* [What you will do]:
Here the job is to transcribe the data exactly while omitting the images.
....
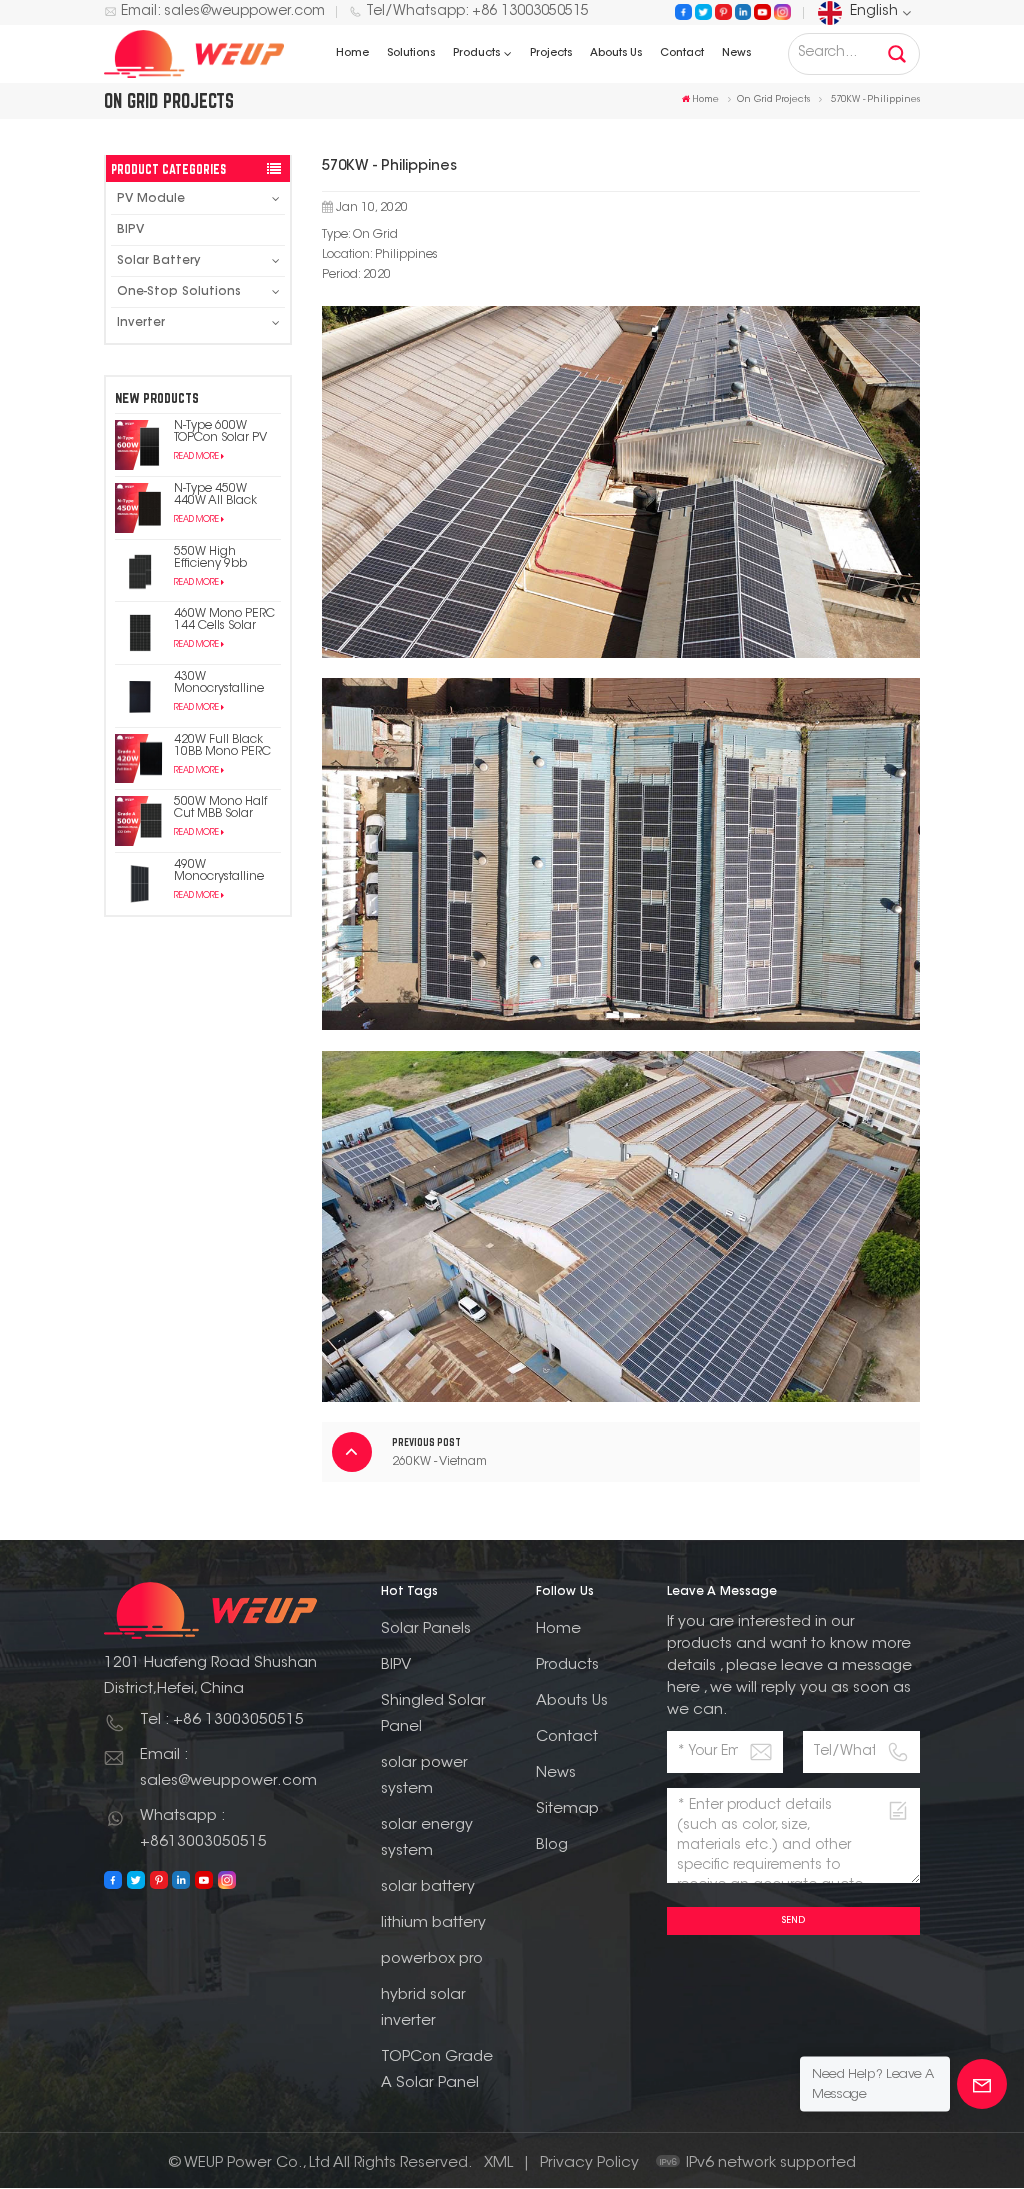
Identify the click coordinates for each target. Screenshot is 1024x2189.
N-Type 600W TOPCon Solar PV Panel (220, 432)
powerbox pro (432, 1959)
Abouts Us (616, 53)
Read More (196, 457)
....
* [Solution]:
Identify the click coordinates for each target. Screenshot is 1024x2189.
N-Type 600W TOPCon Solar PV Panel (220, 432)
powerbox pro (432, 1959)
Abouts Us (616, 53)
Read More (196, 457)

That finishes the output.